I know, a terribly petty reason, but I guess I was trying so hard over the past years to not be insecure about my writing that joining a group that said “I’m insecure” was too difficult. I believe in positive thinking and not mentally “owning” things you want to get rid of, and I was choosing to not be insecure. I was sharing my writing online. I was letting friends and family read it. The group could be helpful, pleasant, and nice, but it wasn’t for me…right?
Well, this year I’ve been rethinking it. I’ve always enjoyed the added zest to blogging in April during the A-Z Challenge, and even though I know I could write my posts ahead of time, I find the “need” to post, to not miss out being part of what the group is doing, an exhilarating thing. The knowledge that people are “expecting” a post is a great energizer, and one I find I need as I’ve been neglecting my blog more and more due to work and life, in general.
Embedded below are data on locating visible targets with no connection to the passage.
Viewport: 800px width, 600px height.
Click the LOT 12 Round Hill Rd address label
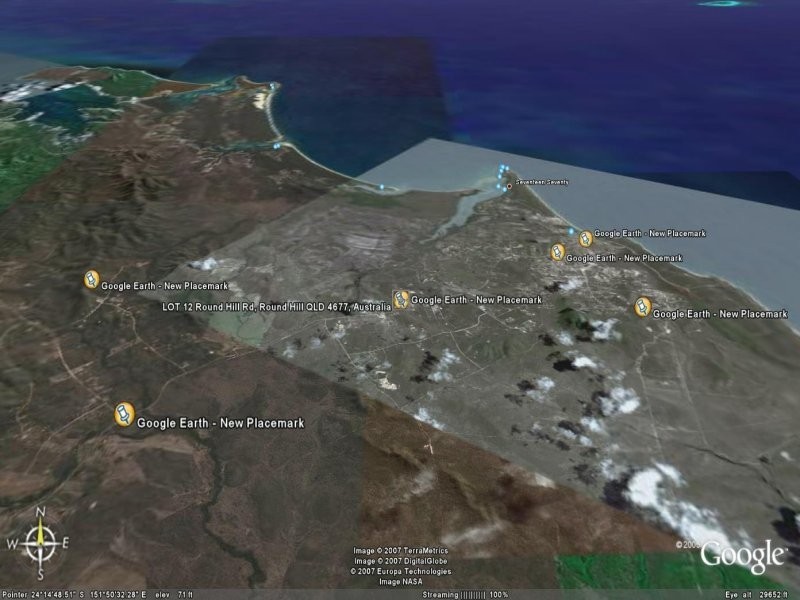[x=276, y=307]
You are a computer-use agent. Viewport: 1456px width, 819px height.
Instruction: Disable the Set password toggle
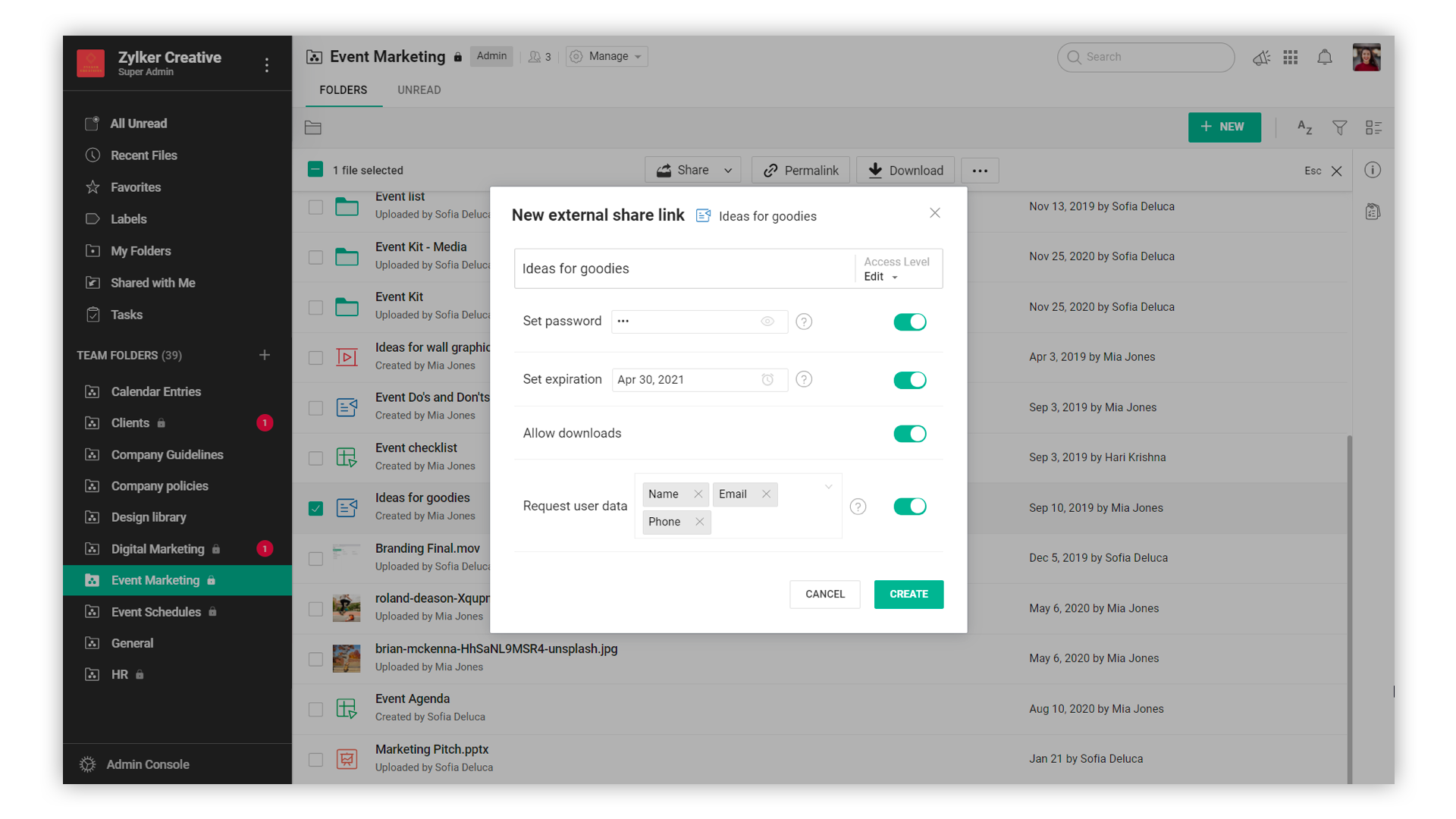909,322
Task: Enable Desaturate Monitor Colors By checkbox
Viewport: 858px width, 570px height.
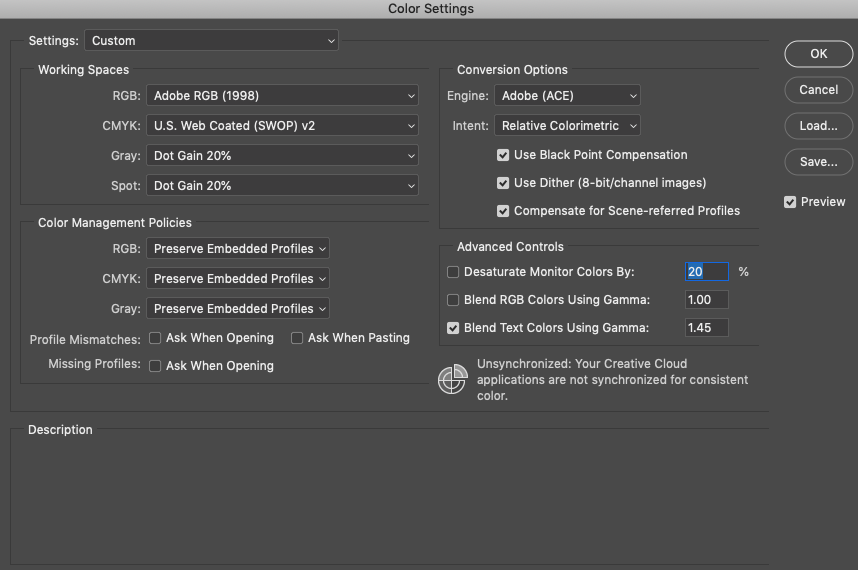Action: pyautogui.click(x=454, y=272)
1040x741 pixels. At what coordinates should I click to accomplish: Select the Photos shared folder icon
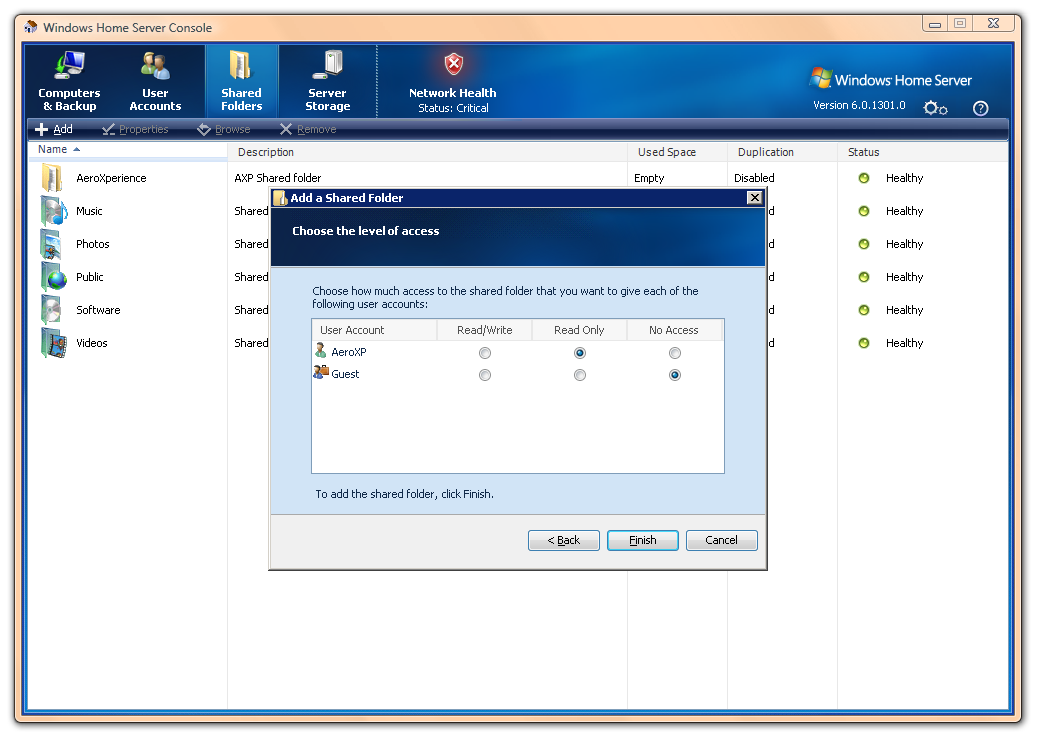pos(53,244)
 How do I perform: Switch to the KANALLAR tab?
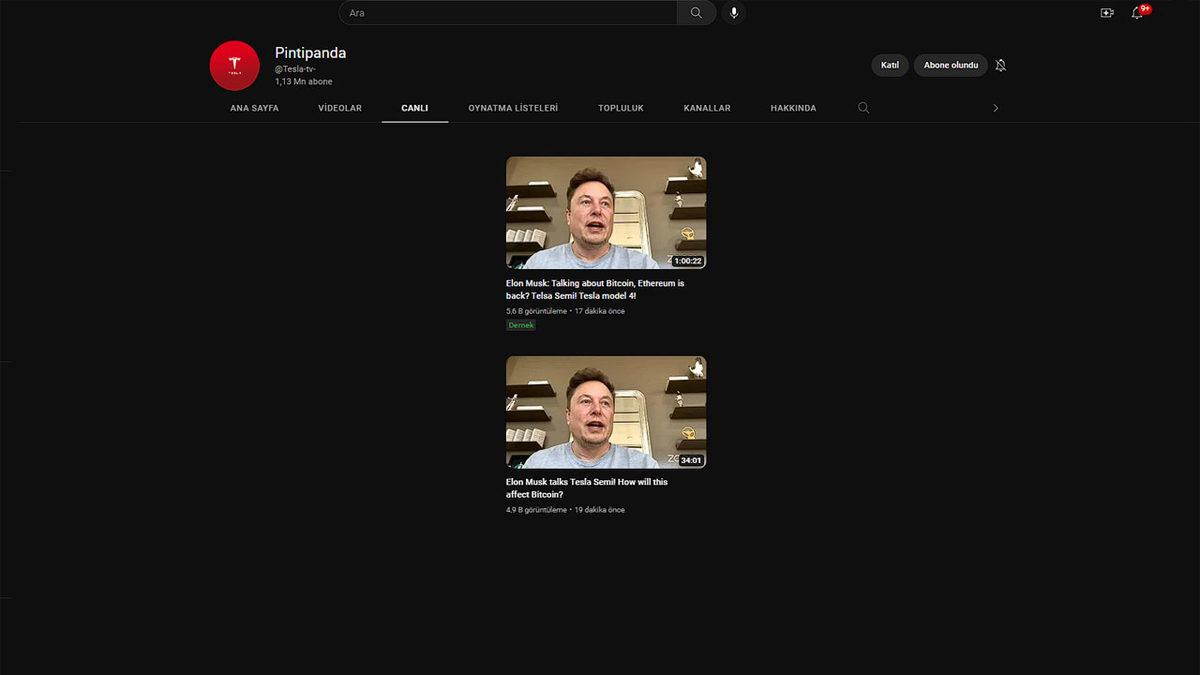[707, 107]
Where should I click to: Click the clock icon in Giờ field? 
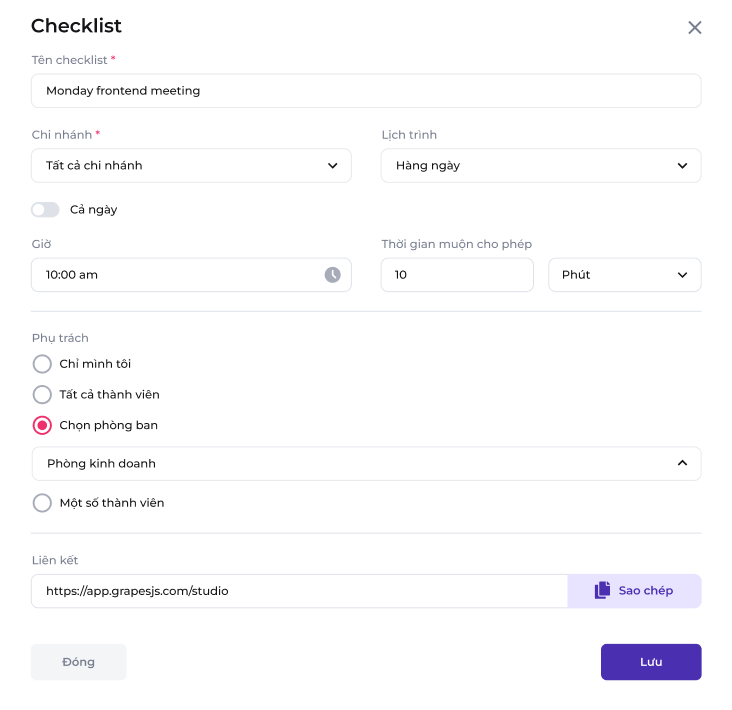332,274
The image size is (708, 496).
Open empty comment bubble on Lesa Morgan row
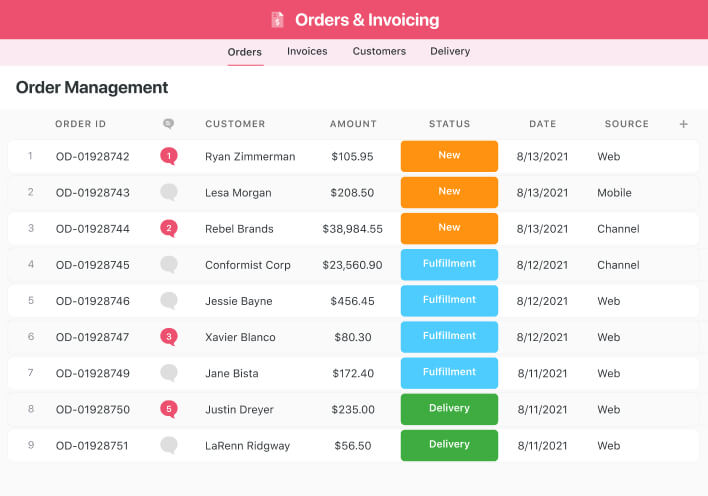coord(169,192)
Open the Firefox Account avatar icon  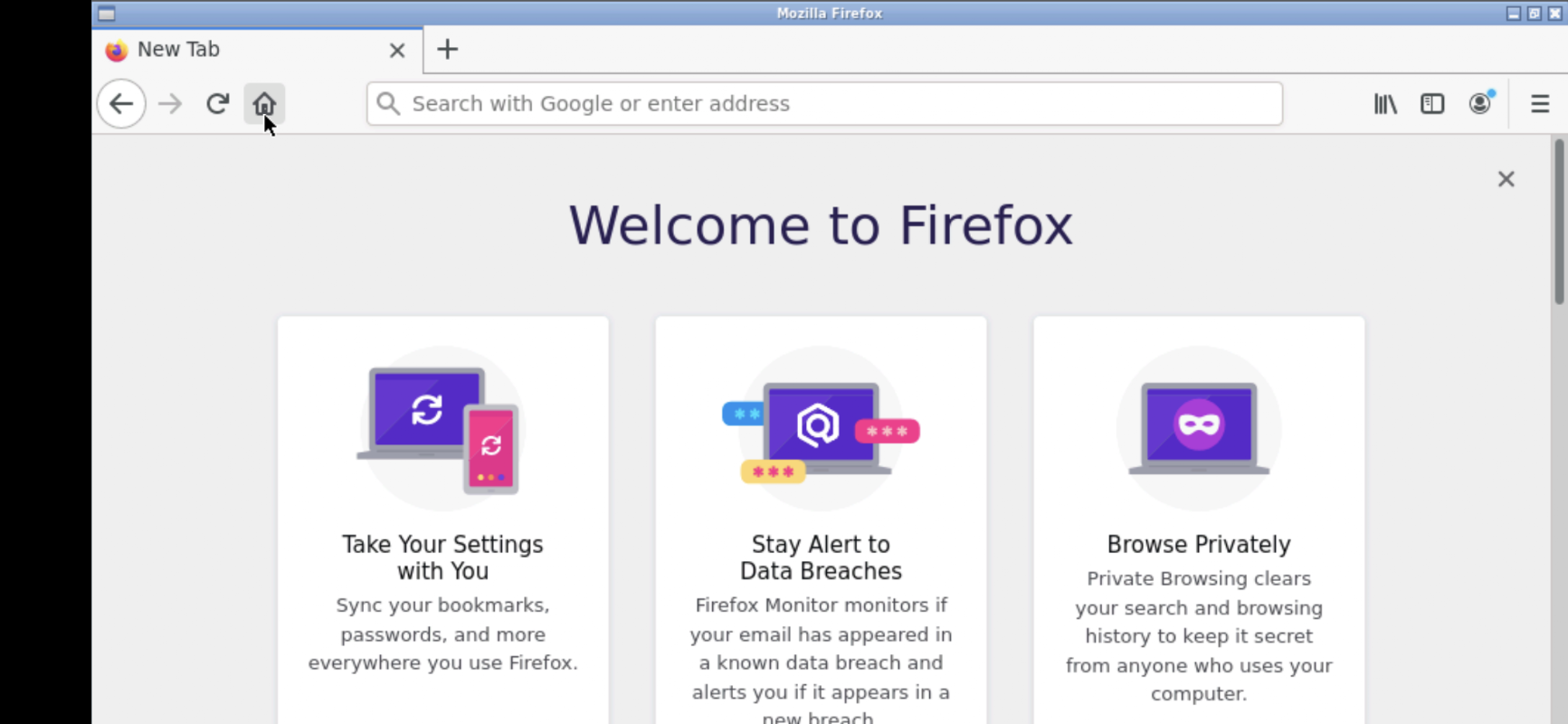(x=1480, y=103)
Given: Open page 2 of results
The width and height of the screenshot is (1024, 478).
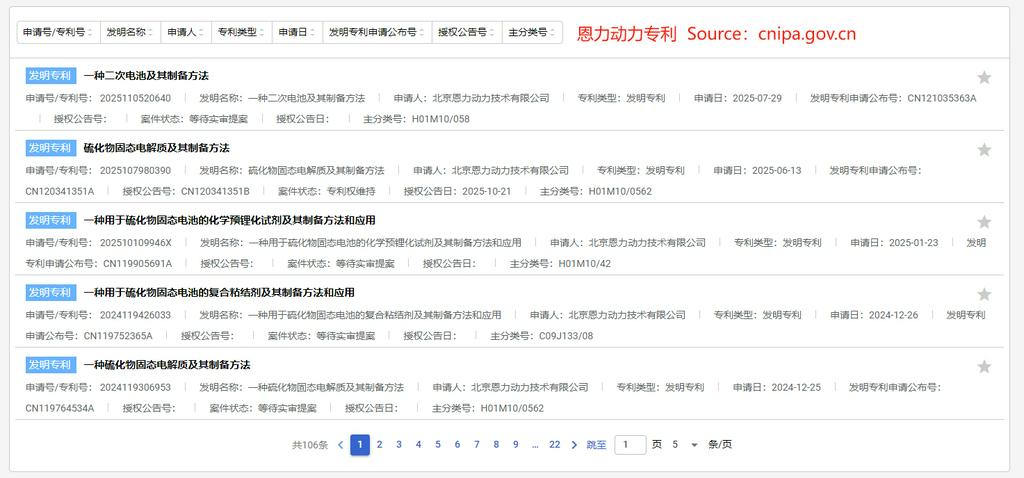Looking at the screenshot, I should [379, 445].
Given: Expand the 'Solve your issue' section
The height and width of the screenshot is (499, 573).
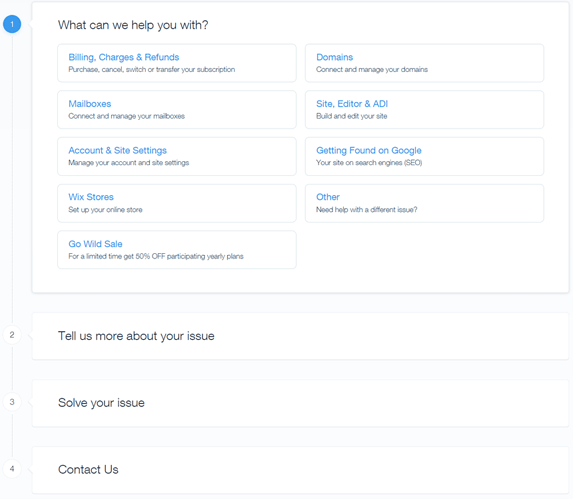Looking at the screenshot, I should click(300, 403).
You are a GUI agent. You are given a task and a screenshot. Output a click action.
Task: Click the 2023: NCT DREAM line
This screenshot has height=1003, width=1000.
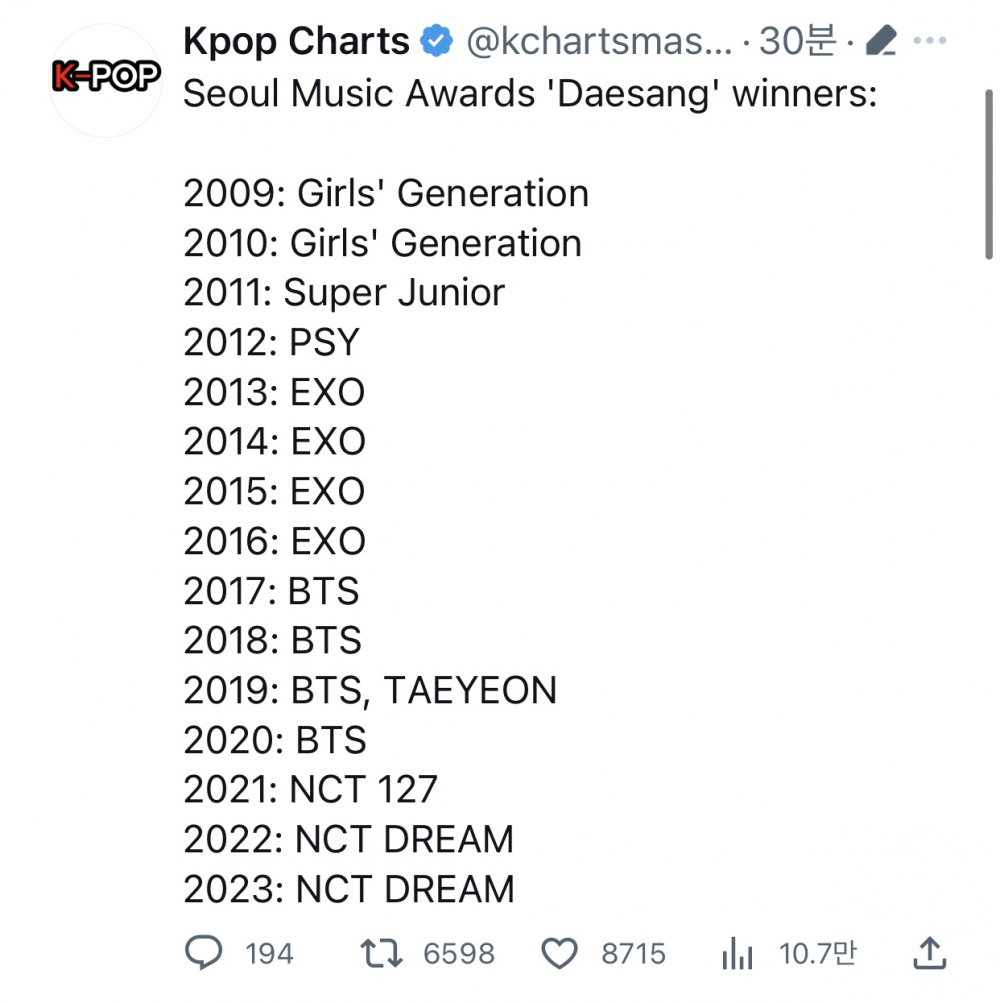pyautogui.click(x=349, y=890)
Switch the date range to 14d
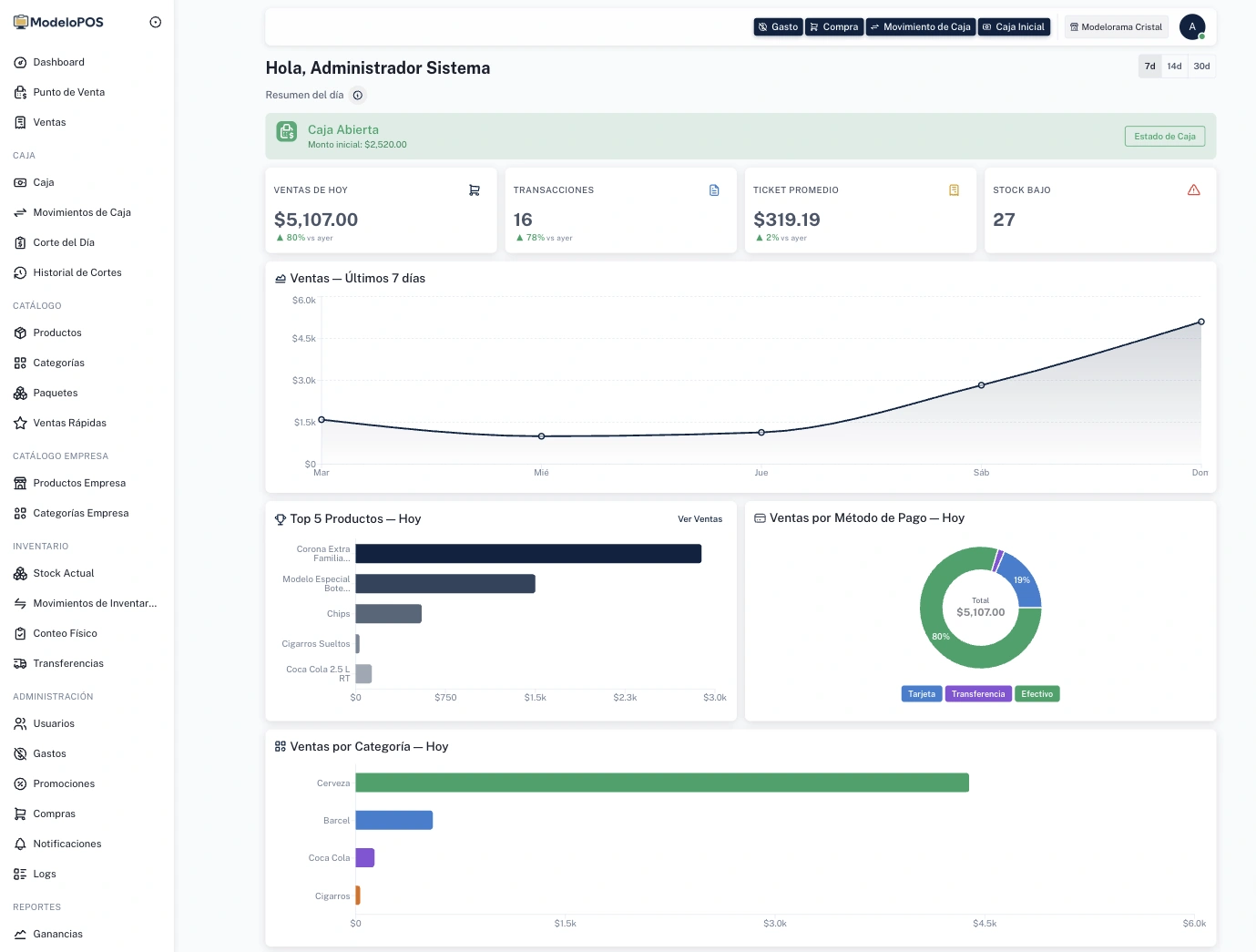Viewport: 1256px width, 952px height. (x=1174, y=67)
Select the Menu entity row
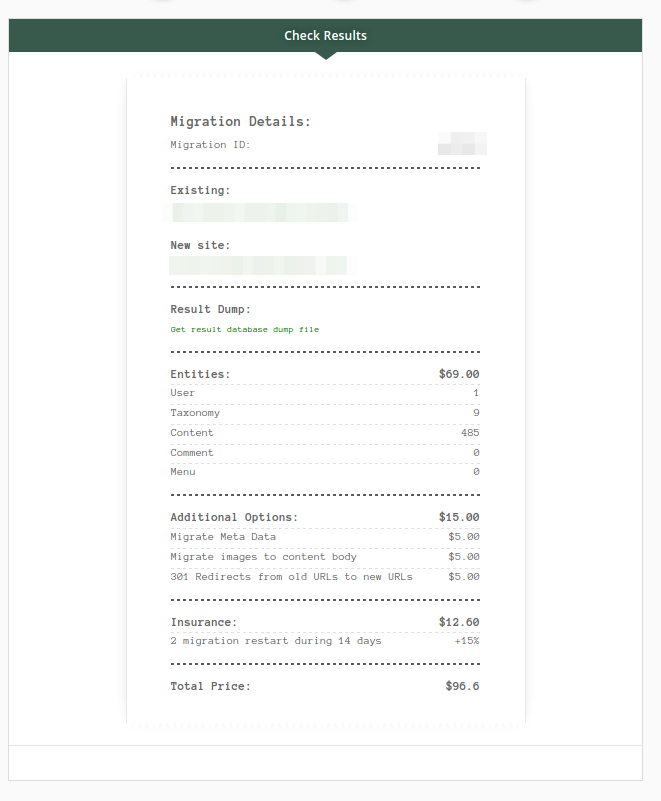This screenshot has height=801, width=661. 325,472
So I’ve been rethinking the IWSG, and I’ve come to the conclusion that I am insecure…and it’s not such a bad thing to be.
Because “insecurity” means many things. It means that I have doubts, fears, and misgivings. It means being exposed to risk, loss, or danger. To have a lack of assurance or confidence where my own writing is concerned. And here’s why it’s a good thing.
- Better Writing. If I write with the mindset that I don’t know everything, I’ll be more open to my characters as they tell me what they think and want to say (and for all you plotters out there, insecurity can still be a good thing, as it can leave your outlines open to flashes of creativity as you don’t approach things in a “I know every detail, just how this story should be” sort of way). It can help keep you from forcing things to happen because you aren’t so confident of your own judgment that you know exactly how things will play out at every turn.
- Better Editing. If I felt like I knew everything about writing, I wouldn’t be as critical as I might need to be when editing, so I might miss glaring errors. I might overlook spots where things could be improved. I might be impervious to constructive criticism, letting my ideas run away with me. I might write something good, but what if I could’ve written something amazing instead?
- Honesty. To be a writer is to expose yourself to risk, because you are sharing something close to your heart. You’re inviting people you don’t know to come in and meet some of your closest friends, to explore a land you created. What is more risky than that?
So, to all my dear readers, this is why I’m glad to be an insecure writer, and why it might not be a bad thing for you to be one, too.